2020-05-27 12:09 [resolved] The root of the issues was an error in the codebase which has not been caught by our integration tests (this one is kind of hard to detect automatically). The issue has been already fixed as one of our website users notified us about unusual results. 

2020-05-26 09:55 [investigating] The identification is not working correctly in 10% of cases (for images specific dimension range).

2020-05-25 Service availability has been impacted by a low disc space

2020-05-25 13:00 [analysis] Since the unexpected nature of the issue, the incident was not correctly displayed on the status page. Only low-priority alert has been triggered. That’s why the issue was not fixed immediately, but it took the whole night for us to register the issue.

2020-05-25 06:31 [resolved] The disc space of the permanent cache ran out due to high traffic in recent weeks. Our Engineering team has set up the appropriate high-priority alert and also adjusted the rules for storing the data to the cache.

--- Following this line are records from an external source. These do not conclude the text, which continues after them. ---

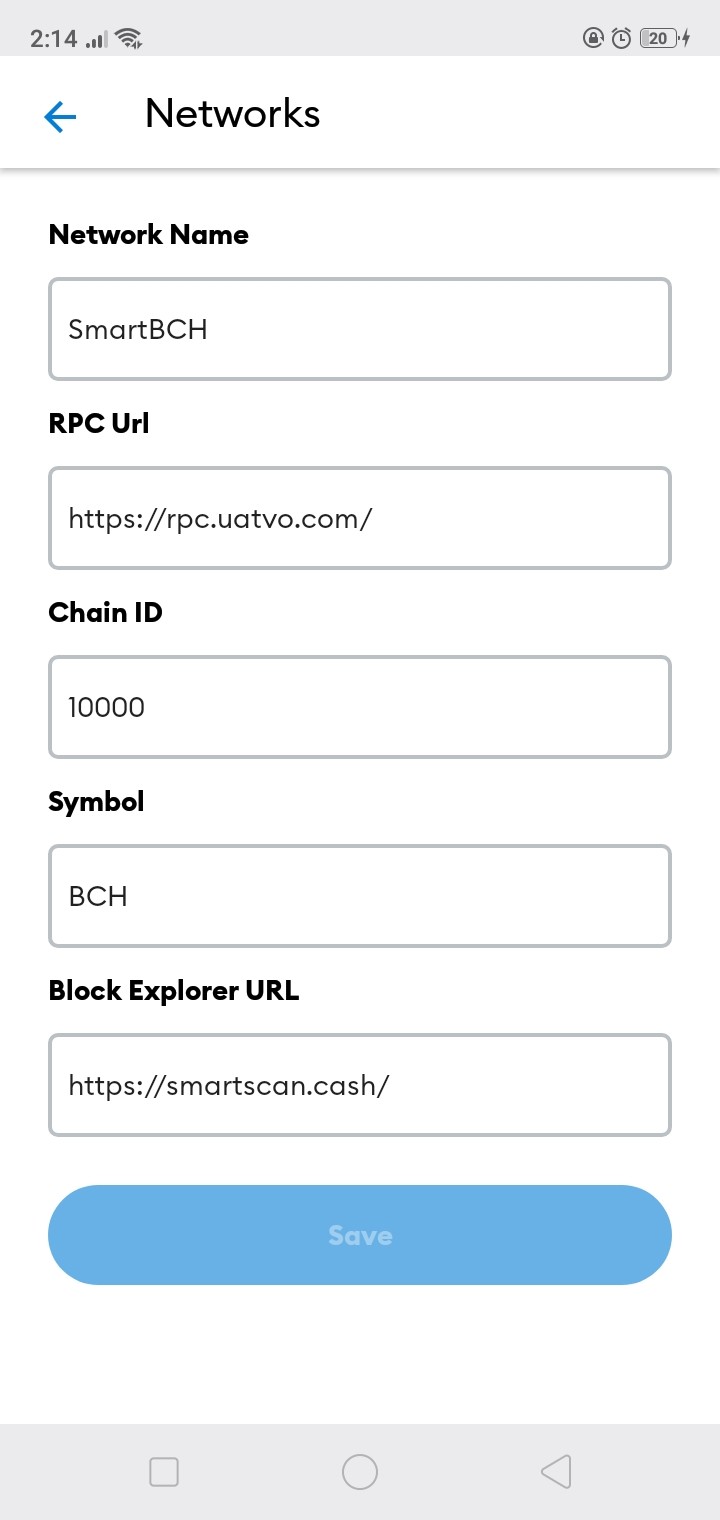Image resolution: width=720 pixels, height=1520 pixels.
Task: Tap the battery level indicator
Action: coord(664,39)
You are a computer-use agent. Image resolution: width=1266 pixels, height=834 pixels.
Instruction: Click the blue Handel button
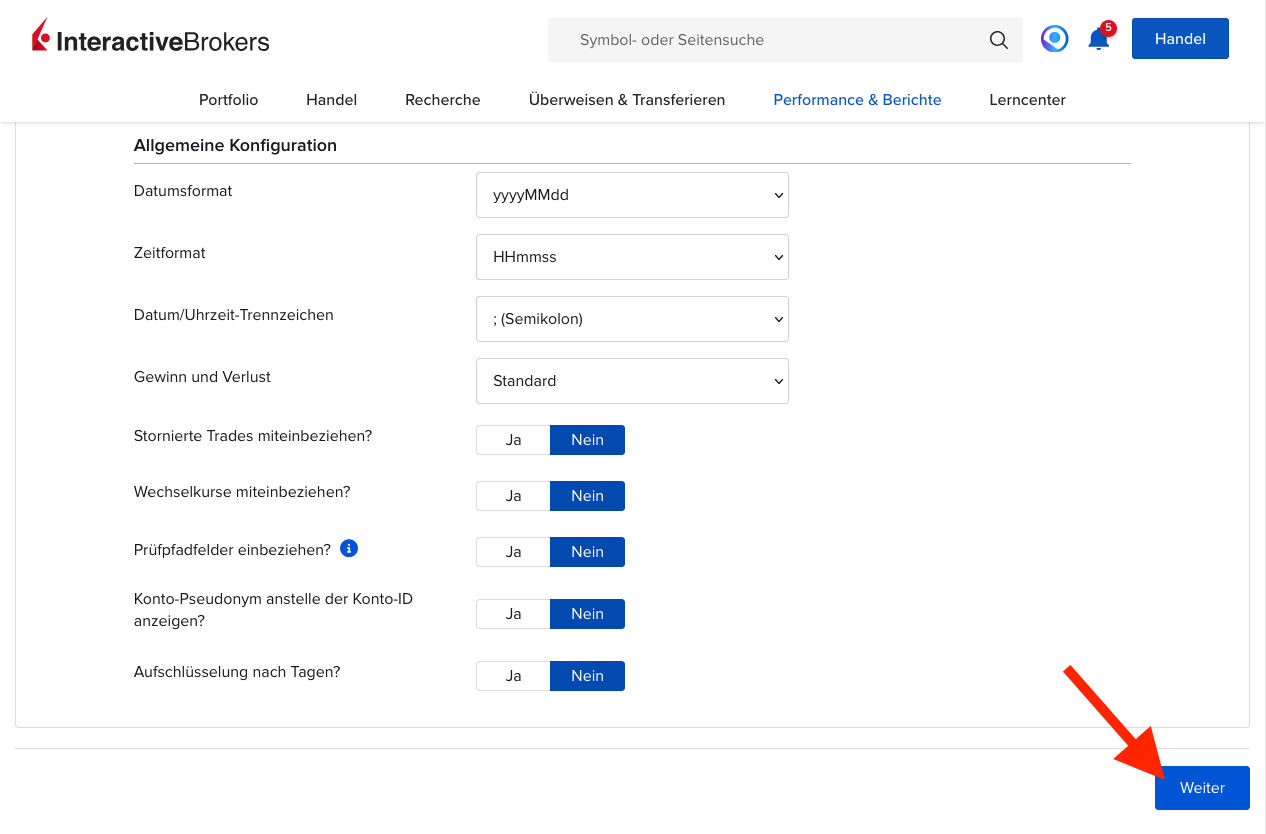click(1180, 39)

2020-05-25 01:46 [investigating] API is not available.

2020-04-20 Networking issue impacting service performance

2020-04-20 17:08 [analysis] The API experienced lower performance for 4 hours between 12:01 and 16:01. In this time frame no significant amount of identification requests failed. The average time for identification temporarily grew from 2 to 400 seconds. The incident was correctly displayed on the status page. Our Engineering team will discuss the steps to mitigate these issues in the future.

2020-04-20 16:01 [resolved] The service provider resolved the networking issues and fixed the mentioned performance issues.

2020-04-20 12:54 [update] Our Engineering team continues to monitor the Issue. The primary cause is probably a networking issue on the side of our main server provider. We will post an update as soon as the issue is fully resolved.

2020-04-20 12:01 [investigating] Our Engineering team is investigating an issue with networking which is impacting Plant.id performance. During this time, you may experience slow response from services. We apologize for the inconvenience and will share an update once we have more information.